## Your objective
Arrange the material from the line with "Where should I" up to and including the line with "pos(570,15)" as a two-column CSV with the headers text and answer. Each row should pair what is asked with its answer, with each value in one quoted field, line breaks turned into spaces, and pictures left out.

(Dataset excerpt)
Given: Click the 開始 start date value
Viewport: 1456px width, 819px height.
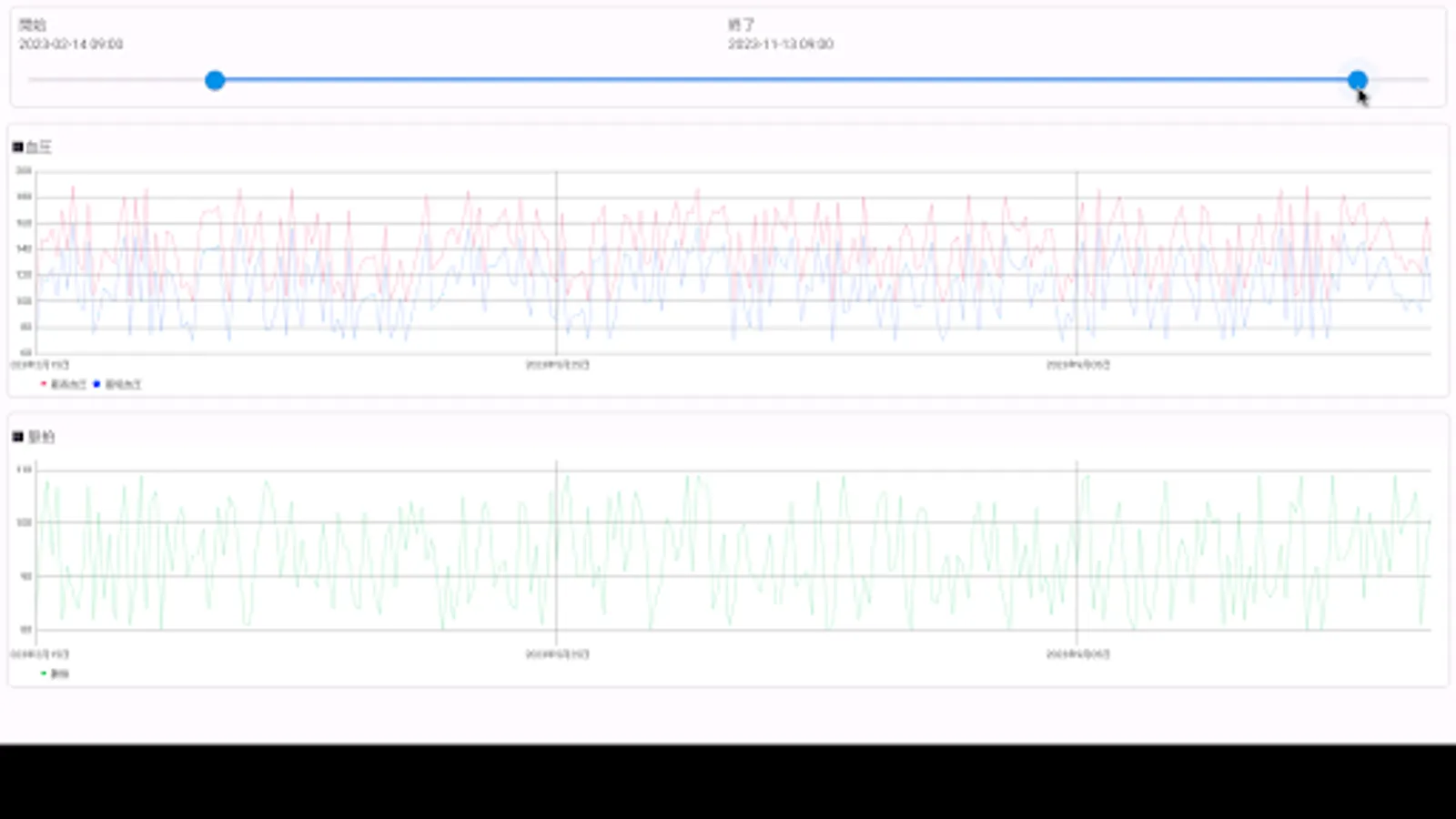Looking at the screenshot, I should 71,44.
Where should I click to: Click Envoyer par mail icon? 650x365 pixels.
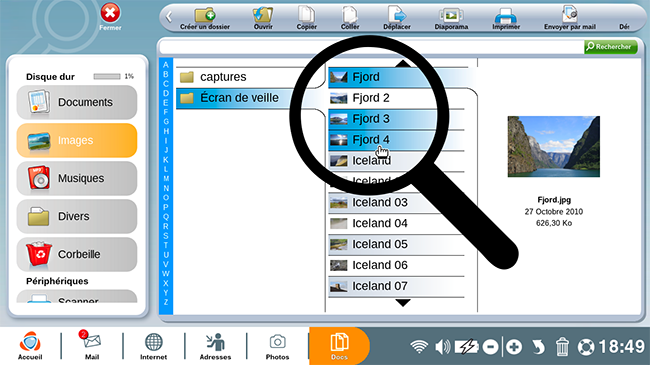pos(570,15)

...

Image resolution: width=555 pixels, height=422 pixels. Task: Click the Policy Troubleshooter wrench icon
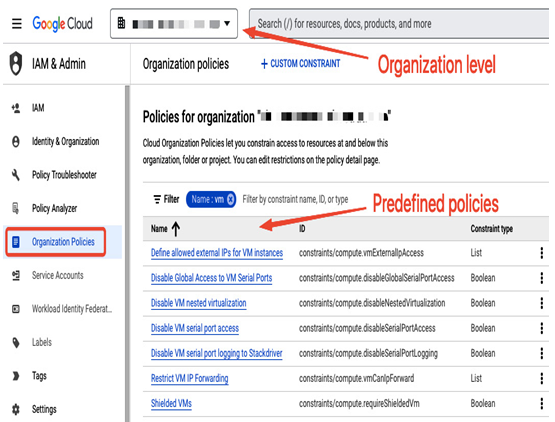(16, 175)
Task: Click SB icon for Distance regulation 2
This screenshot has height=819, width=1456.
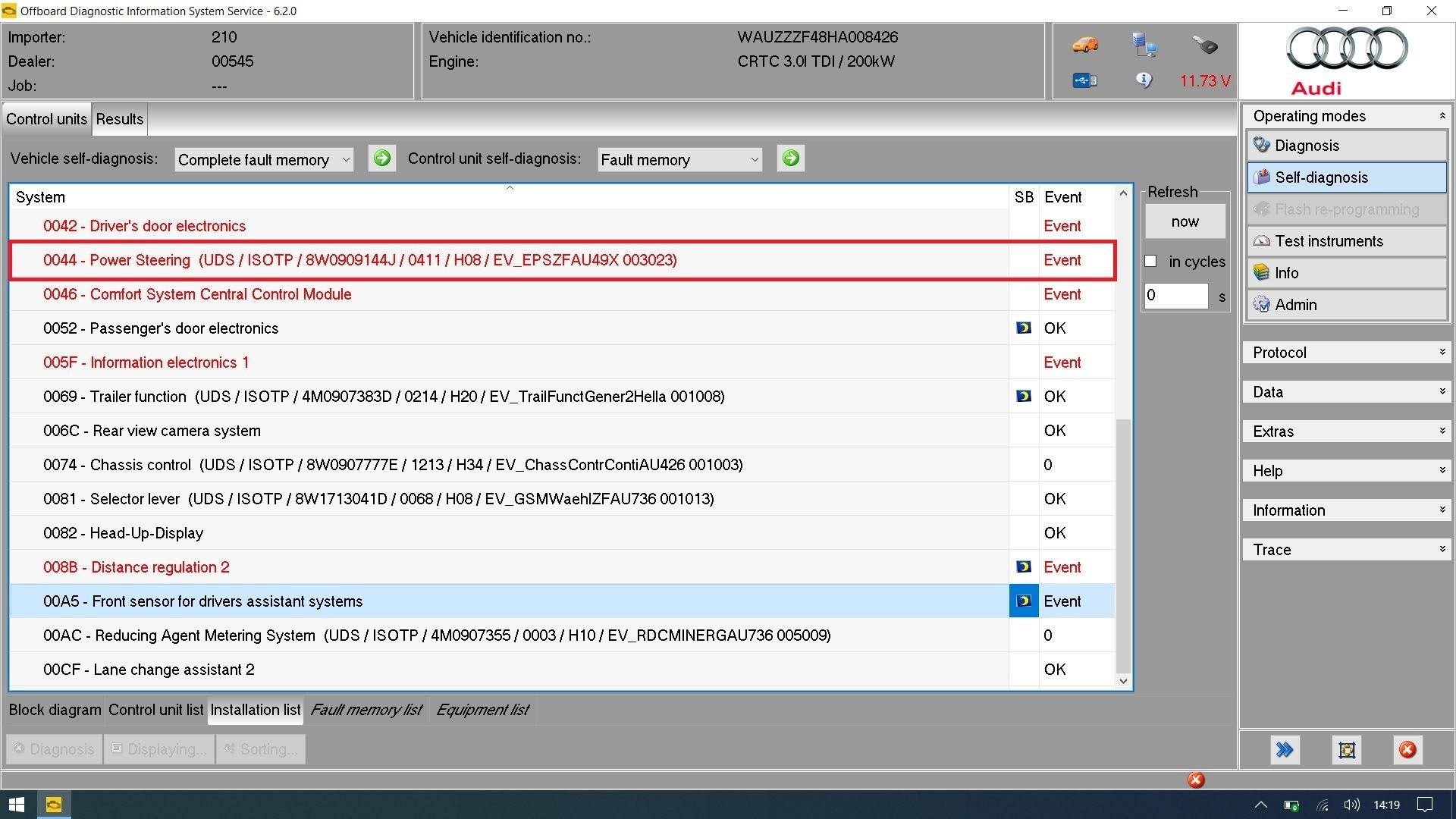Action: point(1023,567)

--

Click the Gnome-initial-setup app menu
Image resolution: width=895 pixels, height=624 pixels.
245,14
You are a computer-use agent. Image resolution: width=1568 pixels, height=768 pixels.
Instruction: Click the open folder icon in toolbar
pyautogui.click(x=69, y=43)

## Result for this exercise
text,answer
"Where should I click to: Click Envoyer par mail icon? 650x365 pixels.","pos(570,15)"